Mixobrycon
- Conservation status: Vulnerable (IUCN 3.1)

Scientific classification
- Kingdom: Animalia
- Phylum: Chordata
- Class: Actinopterygii
- Division: Teleostei
- Order: Characiformes
- Family: incertae sedis
- Genus: Mixobrycon C. H. Eigenmann, 1915
- Species: M. ribeiroi
- Binomial name: Mixobrycon ribeiroi (C. H. Eigenmann, 1907)
- Synonyms: Cheirodon ribeiroi C. H. Eigenmann, 1907;

= Mixobrycon =

- Authority: (C. H. Eigenmann, 1907)
- Conservation status: VU
- Synonyms: Cheirodon ribeiroi C. H. Eigenmann, 1907
- Parent authority: C. H. Eigenmann, 1915

Species of fish

Mixobrycon is a monospecific genus of freshwater ray-finned fish belonging to the suborder Characoidei within the order Characiformes, the characins.
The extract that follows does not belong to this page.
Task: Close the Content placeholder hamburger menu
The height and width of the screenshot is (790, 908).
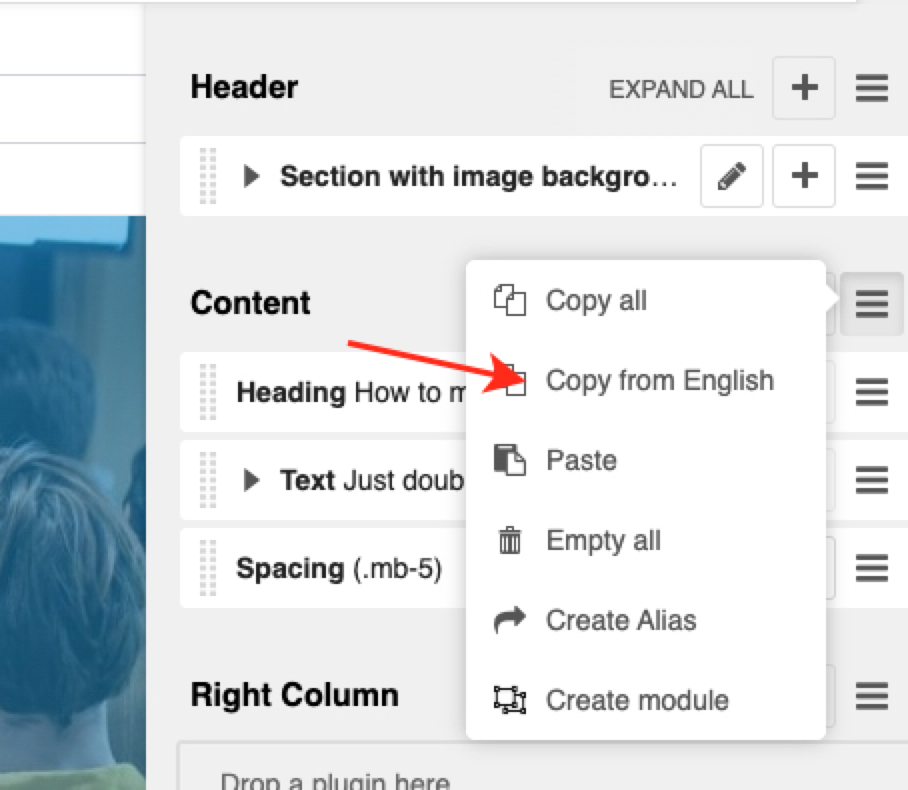Action: (x=872, y=303)
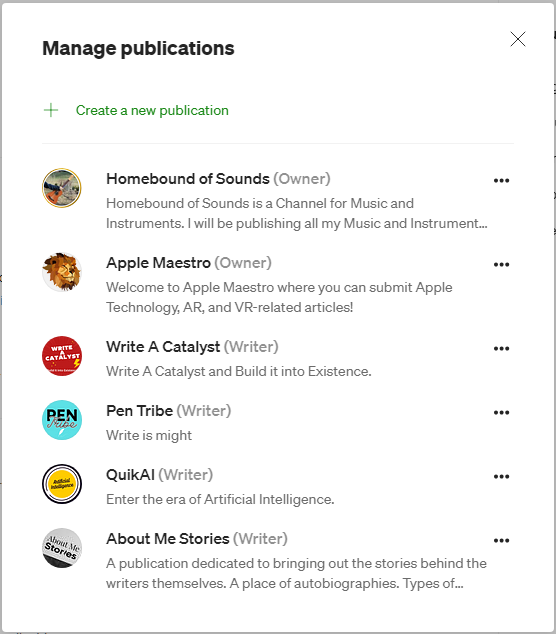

The only species in the genus is Mixobrycon ribeiroi, a species endemic to Paraguay, where it is found in the Paraguay River basin. This taxon has not been assigned to a particular family within the Characoidei and is considered to be incertae sedis, i.e. its taxonomic affinities are, as yet, unclear.

Named in honor of Alípio de Miranda Ribeiro (1874-1939) a Brazilian ichthyologist-herpetologist.